(Problem statement):
Search the material for "computer" and copy each line in which it is found.
-*-*-
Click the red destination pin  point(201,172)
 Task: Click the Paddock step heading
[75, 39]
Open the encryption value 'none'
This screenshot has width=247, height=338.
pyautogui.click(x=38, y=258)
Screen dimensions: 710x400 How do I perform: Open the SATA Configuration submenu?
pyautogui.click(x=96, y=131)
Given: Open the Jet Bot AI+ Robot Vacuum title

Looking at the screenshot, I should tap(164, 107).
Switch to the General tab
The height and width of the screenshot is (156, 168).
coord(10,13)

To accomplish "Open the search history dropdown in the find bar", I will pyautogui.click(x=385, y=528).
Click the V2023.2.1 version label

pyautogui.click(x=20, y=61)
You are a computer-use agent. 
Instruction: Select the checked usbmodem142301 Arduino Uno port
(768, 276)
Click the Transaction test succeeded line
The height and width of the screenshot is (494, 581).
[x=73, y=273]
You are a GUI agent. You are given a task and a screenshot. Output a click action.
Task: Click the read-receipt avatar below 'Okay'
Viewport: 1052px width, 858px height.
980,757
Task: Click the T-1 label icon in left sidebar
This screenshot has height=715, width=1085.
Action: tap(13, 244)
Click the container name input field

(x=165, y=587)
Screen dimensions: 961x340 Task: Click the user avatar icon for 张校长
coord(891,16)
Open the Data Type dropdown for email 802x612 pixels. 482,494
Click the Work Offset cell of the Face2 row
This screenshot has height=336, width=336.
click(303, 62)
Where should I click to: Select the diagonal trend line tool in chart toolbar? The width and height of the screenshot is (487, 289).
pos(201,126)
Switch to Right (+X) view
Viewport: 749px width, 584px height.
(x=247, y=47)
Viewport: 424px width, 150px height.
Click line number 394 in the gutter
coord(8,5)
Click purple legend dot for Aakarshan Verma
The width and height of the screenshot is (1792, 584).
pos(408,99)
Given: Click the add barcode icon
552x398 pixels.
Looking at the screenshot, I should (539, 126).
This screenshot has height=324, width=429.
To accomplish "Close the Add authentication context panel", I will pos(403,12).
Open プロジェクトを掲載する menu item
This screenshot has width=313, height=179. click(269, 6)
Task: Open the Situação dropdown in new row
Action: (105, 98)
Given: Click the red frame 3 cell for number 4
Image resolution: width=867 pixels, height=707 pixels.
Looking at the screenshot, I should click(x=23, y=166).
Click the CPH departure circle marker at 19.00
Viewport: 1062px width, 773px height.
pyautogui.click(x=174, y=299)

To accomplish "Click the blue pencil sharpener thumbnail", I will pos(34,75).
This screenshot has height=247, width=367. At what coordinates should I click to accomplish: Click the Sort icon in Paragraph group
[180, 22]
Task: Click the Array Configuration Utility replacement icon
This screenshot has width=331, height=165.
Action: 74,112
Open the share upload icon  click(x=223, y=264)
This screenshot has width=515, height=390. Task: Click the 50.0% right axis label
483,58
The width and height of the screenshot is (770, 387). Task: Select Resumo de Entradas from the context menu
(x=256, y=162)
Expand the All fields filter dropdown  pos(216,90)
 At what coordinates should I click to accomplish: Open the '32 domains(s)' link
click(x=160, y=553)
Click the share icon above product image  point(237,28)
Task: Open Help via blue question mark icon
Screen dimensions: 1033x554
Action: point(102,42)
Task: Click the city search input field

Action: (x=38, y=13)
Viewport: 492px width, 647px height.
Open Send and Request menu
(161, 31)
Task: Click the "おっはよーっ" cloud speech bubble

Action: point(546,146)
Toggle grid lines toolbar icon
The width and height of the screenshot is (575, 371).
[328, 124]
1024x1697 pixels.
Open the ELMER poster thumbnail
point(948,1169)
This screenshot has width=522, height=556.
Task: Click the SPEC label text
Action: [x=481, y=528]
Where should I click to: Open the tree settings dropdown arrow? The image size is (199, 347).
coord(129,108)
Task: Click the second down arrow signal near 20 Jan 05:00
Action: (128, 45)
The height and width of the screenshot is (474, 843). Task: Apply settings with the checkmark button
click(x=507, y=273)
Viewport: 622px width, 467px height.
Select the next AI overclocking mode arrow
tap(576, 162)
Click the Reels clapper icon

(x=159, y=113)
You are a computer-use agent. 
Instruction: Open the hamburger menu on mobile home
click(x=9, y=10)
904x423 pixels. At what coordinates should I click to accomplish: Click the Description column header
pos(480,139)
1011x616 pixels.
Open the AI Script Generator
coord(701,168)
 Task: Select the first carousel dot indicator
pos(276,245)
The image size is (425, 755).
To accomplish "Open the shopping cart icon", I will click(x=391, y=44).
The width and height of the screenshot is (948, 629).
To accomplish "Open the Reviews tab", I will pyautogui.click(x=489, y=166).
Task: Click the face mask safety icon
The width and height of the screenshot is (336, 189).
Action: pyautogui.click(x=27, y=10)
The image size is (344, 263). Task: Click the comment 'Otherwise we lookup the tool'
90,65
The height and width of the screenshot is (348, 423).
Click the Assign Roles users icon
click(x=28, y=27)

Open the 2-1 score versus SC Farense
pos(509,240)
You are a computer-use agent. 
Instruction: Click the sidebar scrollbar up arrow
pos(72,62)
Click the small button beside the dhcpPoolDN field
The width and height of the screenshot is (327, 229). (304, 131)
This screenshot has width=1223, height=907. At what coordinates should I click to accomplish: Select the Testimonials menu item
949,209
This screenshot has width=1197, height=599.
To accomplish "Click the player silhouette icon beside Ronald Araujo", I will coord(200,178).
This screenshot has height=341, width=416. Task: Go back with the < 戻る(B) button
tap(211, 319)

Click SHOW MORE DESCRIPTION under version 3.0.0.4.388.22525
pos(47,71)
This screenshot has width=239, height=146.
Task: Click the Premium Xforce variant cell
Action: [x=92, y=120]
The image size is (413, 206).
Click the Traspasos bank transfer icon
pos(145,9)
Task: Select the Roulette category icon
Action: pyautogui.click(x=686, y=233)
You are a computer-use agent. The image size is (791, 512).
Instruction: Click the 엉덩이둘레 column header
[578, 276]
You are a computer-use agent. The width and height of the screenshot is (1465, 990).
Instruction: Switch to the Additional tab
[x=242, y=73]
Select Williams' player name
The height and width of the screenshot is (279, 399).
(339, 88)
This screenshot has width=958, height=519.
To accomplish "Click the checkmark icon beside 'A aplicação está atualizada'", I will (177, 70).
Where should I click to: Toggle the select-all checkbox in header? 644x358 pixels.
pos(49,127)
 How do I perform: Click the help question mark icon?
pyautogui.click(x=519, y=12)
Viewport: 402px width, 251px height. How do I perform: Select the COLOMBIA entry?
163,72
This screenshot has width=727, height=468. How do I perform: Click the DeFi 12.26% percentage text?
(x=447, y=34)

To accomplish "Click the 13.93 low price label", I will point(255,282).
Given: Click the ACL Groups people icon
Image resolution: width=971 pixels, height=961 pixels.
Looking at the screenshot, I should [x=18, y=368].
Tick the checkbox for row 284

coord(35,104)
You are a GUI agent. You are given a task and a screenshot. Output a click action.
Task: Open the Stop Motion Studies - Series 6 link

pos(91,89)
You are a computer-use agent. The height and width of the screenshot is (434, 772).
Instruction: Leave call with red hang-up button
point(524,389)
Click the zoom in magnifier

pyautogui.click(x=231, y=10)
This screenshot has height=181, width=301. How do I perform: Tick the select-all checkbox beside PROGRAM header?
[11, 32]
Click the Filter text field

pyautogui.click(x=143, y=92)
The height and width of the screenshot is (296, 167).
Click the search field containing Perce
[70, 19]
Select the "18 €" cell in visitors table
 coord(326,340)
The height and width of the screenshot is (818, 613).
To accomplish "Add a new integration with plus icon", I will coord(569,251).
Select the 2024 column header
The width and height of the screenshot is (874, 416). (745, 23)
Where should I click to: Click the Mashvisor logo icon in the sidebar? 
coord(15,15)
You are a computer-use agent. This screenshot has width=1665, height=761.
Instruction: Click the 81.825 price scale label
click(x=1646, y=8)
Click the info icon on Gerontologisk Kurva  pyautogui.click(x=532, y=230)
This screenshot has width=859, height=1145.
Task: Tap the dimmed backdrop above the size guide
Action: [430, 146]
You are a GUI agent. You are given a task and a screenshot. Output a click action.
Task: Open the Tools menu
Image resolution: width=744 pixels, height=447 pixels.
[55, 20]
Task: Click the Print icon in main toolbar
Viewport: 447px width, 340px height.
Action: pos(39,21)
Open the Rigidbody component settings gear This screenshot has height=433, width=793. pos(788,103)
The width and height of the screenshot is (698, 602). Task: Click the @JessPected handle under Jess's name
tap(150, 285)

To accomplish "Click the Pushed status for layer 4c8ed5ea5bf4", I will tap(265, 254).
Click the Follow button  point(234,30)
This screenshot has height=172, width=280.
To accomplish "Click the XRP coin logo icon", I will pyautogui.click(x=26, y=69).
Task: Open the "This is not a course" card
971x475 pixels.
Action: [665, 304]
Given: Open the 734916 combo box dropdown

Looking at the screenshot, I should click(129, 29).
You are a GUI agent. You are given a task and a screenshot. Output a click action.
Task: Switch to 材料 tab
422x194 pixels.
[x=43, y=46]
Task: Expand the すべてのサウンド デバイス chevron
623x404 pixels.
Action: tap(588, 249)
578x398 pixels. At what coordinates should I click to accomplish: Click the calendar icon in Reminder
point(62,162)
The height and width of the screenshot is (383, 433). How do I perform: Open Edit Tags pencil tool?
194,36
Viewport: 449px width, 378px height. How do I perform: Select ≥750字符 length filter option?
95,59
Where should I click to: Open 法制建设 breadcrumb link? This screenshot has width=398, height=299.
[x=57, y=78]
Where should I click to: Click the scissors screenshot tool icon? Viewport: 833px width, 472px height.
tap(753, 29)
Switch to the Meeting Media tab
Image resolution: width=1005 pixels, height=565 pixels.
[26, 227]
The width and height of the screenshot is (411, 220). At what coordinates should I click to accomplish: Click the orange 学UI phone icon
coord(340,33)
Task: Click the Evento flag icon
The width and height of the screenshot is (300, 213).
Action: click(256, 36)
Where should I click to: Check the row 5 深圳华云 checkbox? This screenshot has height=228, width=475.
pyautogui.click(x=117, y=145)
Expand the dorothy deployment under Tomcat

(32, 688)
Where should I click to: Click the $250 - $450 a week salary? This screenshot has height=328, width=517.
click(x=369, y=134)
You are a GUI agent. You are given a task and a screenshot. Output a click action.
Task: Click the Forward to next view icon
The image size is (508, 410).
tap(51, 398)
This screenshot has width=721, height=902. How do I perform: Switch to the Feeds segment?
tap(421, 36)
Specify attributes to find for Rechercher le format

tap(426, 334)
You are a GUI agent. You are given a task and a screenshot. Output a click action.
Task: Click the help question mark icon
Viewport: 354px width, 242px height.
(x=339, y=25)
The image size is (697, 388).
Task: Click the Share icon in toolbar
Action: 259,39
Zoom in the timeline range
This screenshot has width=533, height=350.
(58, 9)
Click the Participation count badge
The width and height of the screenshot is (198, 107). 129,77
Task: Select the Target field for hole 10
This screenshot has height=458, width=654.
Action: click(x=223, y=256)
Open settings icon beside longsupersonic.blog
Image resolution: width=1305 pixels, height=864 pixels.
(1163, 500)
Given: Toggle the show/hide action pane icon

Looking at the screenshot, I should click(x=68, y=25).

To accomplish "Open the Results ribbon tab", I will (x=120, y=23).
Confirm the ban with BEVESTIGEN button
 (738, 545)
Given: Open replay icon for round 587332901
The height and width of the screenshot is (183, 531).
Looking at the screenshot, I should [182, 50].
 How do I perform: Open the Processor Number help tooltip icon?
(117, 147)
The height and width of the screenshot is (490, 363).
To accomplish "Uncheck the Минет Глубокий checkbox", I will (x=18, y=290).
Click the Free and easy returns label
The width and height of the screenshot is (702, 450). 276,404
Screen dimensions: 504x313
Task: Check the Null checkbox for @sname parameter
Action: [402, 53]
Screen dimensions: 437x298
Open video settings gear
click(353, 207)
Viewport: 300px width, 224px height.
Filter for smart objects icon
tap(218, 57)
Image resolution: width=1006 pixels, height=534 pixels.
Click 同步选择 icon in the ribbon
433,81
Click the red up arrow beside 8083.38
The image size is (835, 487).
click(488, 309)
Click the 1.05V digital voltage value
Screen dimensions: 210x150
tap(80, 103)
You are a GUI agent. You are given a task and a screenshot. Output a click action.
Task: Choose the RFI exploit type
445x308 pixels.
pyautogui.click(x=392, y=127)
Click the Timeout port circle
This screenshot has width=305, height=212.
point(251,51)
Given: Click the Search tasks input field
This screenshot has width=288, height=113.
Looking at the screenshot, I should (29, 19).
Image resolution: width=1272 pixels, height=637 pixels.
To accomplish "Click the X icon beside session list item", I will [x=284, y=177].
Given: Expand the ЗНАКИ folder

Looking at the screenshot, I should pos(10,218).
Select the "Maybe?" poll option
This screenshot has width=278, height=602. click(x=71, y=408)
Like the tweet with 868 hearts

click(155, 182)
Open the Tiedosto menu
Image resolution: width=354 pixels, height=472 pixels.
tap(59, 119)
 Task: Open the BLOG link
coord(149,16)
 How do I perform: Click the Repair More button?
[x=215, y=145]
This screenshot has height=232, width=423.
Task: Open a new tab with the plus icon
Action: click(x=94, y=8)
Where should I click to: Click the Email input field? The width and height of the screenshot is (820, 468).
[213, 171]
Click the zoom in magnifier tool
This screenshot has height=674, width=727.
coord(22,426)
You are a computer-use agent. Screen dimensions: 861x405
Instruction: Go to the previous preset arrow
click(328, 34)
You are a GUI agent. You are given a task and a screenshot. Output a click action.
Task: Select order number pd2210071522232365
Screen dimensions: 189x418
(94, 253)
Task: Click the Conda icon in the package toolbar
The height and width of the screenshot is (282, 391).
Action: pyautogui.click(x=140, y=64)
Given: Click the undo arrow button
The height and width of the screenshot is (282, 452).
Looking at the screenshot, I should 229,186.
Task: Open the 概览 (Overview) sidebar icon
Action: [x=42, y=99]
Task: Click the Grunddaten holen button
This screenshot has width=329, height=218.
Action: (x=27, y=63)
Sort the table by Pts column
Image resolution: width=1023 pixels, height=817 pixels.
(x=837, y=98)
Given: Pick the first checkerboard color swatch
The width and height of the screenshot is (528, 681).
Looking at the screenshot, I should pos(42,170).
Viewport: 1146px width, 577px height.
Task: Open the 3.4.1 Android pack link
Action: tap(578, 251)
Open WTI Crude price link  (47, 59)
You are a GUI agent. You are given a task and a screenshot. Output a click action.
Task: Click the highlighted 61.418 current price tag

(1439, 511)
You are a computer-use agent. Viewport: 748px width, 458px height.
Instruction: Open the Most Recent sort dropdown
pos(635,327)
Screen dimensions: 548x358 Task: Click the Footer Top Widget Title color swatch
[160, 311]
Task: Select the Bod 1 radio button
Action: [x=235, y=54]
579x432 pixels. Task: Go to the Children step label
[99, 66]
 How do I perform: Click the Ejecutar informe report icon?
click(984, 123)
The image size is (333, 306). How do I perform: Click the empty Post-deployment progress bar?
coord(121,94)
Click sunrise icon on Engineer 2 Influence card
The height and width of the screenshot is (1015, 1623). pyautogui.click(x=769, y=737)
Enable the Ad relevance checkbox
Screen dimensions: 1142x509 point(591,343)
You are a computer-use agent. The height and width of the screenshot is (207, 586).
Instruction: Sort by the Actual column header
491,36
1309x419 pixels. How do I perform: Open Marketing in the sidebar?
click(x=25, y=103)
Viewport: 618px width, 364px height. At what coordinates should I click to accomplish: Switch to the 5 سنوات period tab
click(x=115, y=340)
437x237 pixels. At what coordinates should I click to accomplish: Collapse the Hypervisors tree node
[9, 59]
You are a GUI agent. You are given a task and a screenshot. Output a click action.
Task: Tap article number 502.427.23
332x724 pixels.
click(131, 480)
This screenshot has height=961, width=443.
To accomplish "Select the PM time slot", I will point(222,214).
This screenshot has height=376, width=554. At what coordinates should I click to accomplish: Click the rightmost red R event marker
-*-*-
(Output of the task):
You are a computer-use agent. 
You are a computer-use agent. 
You are a computer-use agent. 
You are a computer-use agent. The image size is (791, 512).
You are a computer-use agent. The width and height of the screenshot is (1465, 990).
You are a computer-use agent. The height and width of the screenshot is (434, 772).
You are a computer-use agent. This screenshot has width=1665, height=761.
You are a computer-use agent. Screen dimensions: 861x405
You are a computer-use agent. Viewport: 748px width, 458px height.
You are a computer-use agent. The height and width of the screenshot is (207, 586).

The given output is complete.